L'écart de performance entre les entreprises les plus avancées et les autres tient avant tout à la rigueur d'exécution. La moitié des entreprises pionnières affichent un ROI supérieur à 25%, contre seulement 11% des entreprises en phase précoce, les catégories intermédiaires (avancées à 33%, en développement à 16%) se situant entre les deux. Ce qui distingue les leaders, précise Nottebohm, ce sont les équipes dédiées au déploiement des agents, une gouvernance formelle pour les encadrer, et la cohérence de la couche de contenu sur laquelle ces agents s'appuient, plutôt qu'une approche expérimentale et informelle. L'accès au contenu s'impose d'ailleurs comme le principal frein à la rentabilité de l'IA en entreprise en 2026: 96% des organisations jugent indispensable que leurs agents accèdent à des contenus spécifiques à l'entreprise, mais seules 36% ont effectivement connecté leurs agents à des contenus fiables pour de nombreux usages. Un quart des organisations pointent la fragmentation des données entre systèmes, 24% des difficultés d'intégration, 21% un manque de contrôles d'accès adéquats et 18% des contenus trop désorganisés pour être exploitables.

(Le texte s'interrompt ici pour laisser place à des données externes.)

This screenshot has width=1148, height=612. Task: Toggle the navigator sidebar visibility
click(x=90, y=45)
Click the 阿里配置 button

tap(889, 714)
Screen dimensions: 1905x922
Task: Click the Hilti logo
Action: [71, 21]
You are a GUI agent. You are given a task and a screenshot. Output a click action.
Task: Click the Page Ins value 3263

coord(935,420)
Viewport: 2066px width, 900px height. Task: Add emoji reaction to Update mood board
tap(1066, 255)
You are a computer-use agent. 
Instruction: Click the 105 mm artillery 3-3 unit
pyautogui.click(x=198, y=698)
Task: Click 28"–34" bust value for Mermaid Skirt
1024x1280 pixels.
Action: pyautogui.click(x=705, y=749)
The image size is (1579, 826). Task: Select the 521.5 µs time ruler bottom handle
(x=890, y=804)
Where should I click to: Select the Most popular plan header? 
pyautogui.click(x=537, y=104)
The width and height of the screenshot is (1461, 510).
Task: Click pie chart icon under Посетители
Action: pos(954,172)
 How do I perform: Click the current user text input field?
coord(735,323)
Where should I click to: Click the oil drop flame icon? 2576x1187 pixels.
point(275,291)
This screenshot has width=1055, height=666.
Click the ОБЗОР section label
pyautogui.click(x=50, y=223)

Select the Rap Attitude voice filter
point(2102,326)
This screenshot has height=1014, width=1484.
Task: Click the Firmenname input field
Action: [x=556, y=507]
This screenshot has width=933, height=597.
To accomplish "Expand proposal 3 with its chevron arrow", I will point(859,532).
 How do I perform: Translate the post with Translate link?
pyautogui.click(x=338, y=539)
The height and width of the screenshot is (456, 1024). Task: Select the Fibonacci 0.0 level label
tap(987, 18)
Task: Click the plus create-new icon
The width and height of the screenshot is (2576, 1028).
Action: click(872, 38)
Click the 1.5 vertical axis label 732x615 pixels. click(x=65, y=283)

Ce déficit de confiance dans les contenus a aussi des conséquences en matière de sécurité: près de la moitié des organisations déclarent avoir déjà subi un incident d'exposition de données lié à l'IA, une proportion qui grimpe à 60% chez les entreprises pionnières, sans doute davantage exposées du fait de leurs nombreux agents et systèmes connectés, mais aussi mieux équipées pour détecter ces incidents. La part des organisations dotées de cadres de gouvernance établis ou avancés est passée de 24% en 2025 à 73% cette année, même si des lacunes subsistent dans l'instrumentation: seules 39% disposent d'une visibilité complète sur les usages sanctionnés et non sanctionnés de l'IA, et 34% ont établi des standards formels. Parmi les organisations les plus matures, 63% considèrent désormais leurs documents non structurés, contrats et rapports comme un avantage concurrentiel plutôt qu'un poids mort archivé numériquement, illustrant un changement de regard sur la donnée d'entreprise à l'ère des agents.
L'étude inclut la France parmi les quatre marchés interrogés, ce qui donne une indication directe sur la maturité et l'adoption de l'IA en entreprise dans l'Hexagone.